Massive security gap in “Austria tests”: Millions of data records can be called up

Massive security gap in “Austria tests”: Millions of data records can be called up

According to joint research by “ORF concrete” and the data protection NGO “epicenter.works”, an authorized pharmacy not only had access to the tests it had carried out, but to the entire data of all tests of the past seven days.

This gap made it possible to call up the name, address, social security number, telephone number, e-mail and corona test result of potentially hundreds of thousands of people throughout Austria. According to Thomas Lohninger, managing director of “epicenter.works”, there were several million data records.

Web developer discovered data leak and got fired

The security gap was discovered by a web developer commissioned by the said pharmacy, who immediately documented it and contacted the Ministry of Health and the ORF with a request for urgent repairs. According to data protection officials, the programmer was initially ignored, only when the ORF asked, there was a reaction. The pharmacy was excluded from “oesterreich-testet.at”, whereupon it ended the employment relationship with the web developer.

The Ministry of Health initially denied that there was a security gap and spoke of an “unlawful use of internal documentation systems” by an individual pharmacy, according to “epicenter.works”. The ministry argued the same in a statement on Thursday. The pharmacies are “sole data protection officers” within the framework of the tests, and the Ministry of Health is not responsible. In addition, the ministry noted that pharmacies, like resident doctors, “are subject to a statutory duty of care and professional secrecy”.

“Adjustments made”

Together with the Chamber of Pharmacists, the internal system of individual pharmacies has been optimized and the error addressed has been corrected, it said: “In the past few weeks, appropriate adjustments have been made to protect the internal documentation systems even better against any illegal use of individual test sites.”

Lohninger sharply criticized the approach. Instead of being grateful to the discoverer of the vulnerability, the Ministry of Health made sure that he lost his job. The web developer behaved “absolutely right”. He documented the vulnerability and informed those responsible, although knowing about it could have been worth a lot of money. In addition to exploiting the vulnerability for identity theft, data trading or blackmail, knowledge of the vulnerability itself could have been sold.

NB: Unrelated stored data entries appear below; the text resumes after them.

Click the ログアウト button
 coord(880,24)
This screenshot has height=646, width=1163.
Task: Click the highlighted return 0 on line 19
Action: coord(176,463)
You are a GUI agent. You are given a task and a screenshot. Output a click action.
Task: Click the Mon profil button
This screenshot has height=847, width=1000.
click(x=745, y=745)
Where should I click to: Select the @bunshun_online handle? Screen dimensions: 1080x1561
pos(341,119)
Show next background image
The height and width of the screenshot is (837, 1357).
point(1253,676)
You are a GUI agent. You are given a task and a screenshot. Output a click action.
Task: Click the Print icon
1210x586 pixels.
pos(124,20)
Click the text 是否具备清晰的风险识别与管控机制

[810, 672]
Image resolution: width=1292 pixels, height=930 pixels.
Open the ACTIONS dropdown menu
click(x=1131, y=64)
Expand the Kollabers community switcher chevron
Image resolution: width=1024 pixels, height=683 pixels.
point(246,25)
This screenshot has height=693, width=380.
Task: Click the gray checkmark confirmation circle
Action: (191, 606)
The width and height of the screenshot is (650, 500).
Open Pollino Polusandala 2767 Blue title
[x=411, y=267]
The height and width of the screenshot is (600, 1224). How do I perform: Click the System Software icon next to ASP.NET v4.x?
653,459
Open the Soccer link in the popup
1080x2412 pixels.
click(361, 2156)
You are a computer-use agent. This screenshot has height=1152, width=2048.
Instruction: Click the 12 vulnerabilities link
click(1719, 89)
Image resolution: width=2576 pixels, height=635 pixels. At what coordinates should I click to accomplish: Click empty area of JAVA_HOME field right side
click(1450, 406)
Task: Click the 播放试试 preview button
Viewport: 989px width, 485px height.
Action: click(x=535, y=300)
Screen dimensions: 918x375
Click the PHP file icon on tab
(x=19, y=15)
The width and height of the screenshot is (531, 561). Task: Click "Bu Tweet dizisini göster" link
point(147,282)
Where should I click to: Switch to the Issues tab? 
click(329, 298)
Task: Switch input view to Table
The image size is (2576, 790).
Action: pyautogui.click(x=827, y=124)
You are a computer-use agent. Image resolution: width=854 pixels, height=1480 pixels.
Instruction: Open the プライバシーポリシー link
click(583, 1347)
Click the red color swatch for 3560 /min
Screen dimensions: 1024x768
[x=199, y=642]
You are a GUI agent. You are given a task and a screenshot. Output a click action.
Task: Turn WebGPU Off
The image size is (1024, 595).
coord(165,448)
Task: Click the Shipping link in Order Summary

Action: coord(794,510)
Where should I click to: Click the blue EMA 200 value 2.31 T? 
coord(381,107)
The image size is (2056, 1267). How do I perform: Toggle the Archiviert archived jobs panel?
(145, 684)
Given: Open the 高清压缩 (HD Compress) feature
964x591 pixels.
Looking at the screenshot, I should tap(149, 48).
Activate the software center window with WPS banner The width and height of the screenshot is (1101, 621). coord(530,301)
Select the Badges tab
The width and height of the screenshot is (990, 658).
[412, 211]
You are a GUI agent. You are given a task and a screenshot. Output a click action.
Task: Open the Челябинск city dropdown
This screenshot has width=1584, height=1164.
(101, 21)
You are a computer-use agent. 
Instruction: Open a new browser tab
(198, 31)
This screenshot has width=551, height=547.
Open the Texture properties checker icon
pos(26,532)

187,000 euros monthly costs

Health Minister Wolfgang Mückstein (Greens) should apologize to the programmer and increase the IT competence in his house “as soon as possible”, demanded Lohninger. The site is operated by World Direct, a wholly owned subsidiary of A1.

The creation of this booking system for Covid-19 tests cost half a million euros and the Ministry of Health charges an impressive 187,000 euros per month for its operation, as can be seen from a parliamentary inquiry by ex-Health Minister Rudolf Anschober (Greens) to NEOS around a year ago . In view of this lucrative state contract, it seems incomprehensible why the A1 system was not subjected to a security check (penetration test), according to Lohninger.